The time for ‘small thinking’ on paid family leave is over

In his first address to Congress, President Trump mentioned, among myriad other issues, paid family leave. He said, “My administration wants to work with members in both parties to … help ensure new parents have paid family leave.” He also said later in his speech, “The time for small thinking is over.”

He’s right. It’s time to think big and outside of the box to maximize benefit options for working parents.

For too long, the discussion about paid family leave policy has focused on mandates on employers or new government programs to guarantee new parents some paid time off from work. But those ideas represent small thinking on the paid leave issue.

When the government mandates paid time off, workers might see this as a new benefit. But there’s more to it than that. Even former President Barack Obama understood that mandates aren’t a magic wand. He said in 2008 (ironically, arguing against a health insurance mandate he later signed into law), “If a mandate was the solution, we can try that to solve homelessness by mandating everybody to buy a house.”

Employers have limited resources to dedicate to labor costs. Paid time off is a labor cost, because while workers are out with a new baby (or for any other reason), productivity slows or employers must find and pay temporary replacement workers.

This policy, popular in some other countries, can backfire on working parents — particularly mothers, the very people it intended to help. In countries with more generous paid-leave mandates, women face greater pay disparities, and fewer women climb the professional ladder to advanced positions.

Why? Employers want to hire workers who will be maximally productive. Women are much more likely than men to take time off for family reasons, and because employers know this, they may hire or promote fewer women when providing paid leave is mandatory. In fact, there’s some evidence that the Family Medical Leave Act, a 1993 law that requires large employers to offer 12 weeks of unpaid leave for family or medical reasons, has already led to some adverse selection against women in the work force. This effect would only increase with a paid leave mandate.

Stored entries:
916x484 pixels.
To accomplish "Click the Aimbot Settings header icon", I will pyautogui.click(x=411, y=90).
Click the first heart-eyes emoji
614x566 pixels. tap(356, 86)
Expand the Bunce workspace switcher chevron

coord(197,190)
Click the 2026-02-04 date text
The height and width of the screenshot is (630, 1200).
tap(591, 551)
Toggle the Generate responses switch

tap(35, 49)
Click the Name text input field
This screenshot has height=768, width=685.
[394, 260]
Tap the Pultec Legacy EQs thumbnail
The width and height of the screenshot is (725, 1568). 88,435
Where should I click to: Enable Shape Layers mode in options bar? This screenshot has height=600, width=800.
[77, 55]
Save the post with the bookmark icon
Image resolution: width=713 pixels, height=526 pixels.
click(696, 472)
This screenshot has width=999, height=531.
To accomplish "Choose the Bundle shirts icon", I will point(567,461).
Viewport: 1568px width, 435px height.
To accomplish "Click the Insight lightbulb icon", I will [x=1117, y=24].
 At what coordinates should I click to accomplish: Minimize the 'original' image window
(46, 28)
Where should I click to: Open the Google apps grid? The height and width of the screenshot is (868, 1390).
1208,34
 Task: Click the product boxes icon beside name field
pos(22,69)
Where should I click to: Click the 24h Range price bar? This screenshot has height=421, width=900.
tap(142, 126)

EXERCISE INSTRUCTIONS =>
[1] Extract the passage of the paid family leave op-ed between "This policy, popular" and "paid leave mandate.", inclusive.
[2] Extend the op-ed on paid family leave, picking up from where it stops.

PER-TASK OUTPUTS =>
[1]
This policy, popular in some other countries, can backfire on working parents — particularly mothers, the very people it intended to help. In countries with more generous paid-leave mandates, women face greater pay disparities, and fewer women climb the professional ladder to advanced positions.

Why? Employers want to hire workers who will be maximally productive. Women are much more likely than men to take time off for family reasons, and because employers know this, they may hire or promote fewer women when providing paid leave is mandatory. In fact, there’s some evidence that the Family Medical Leave Act, a 1993 law that requires large employers to offer 12 weeks of unpaid leave for family or medical reasons, has already led to some adverse selection against women in the work force. This effect would only increase with a paid leave mandate.

[2]
To avoid putting this burden on employers, some Democrats have suggested creating a new entitlement program within the Social Security Administration, funded by a new payroll tax, to pay workers two-thirds of their salary for 12 weeks of parental leave. This government-centric approach is also small thinking, as it would have many of the same downsides as mandated leave and other government entitlements.

If government sets a paid leave policy, through a mandate or entitlement, there’s risk that this policy will replace the options currently available to many workers. Even absent a government mandate, many employers offer paid parental leave today (some at full, not just partial, pay) along with work-from-home or other flexible options. Would these employers continue these offerings if a new government program became the norm?

Also, as is the case with other government entitlements like Medicare and Social Security, there would be an inherent unfairness to a paid-leave entitlement program. There are those workers who might pay into a paid-leave entitlement program and never have the opportunity to have a baby or take a family-related leave. We also have to ask, given the track record of other entitlements, whether a new paid-leave program would also face underfunding and long-term financial insolvency.

Instead of these small, old, government-centric ideas, it’s time to think big about how to maximize parental leave options. There is some good news: Many U.S. employers, recognizing the value of working parents and the demand for leave benefits, are offering more and more generous paid leave even in the absence of a mandate.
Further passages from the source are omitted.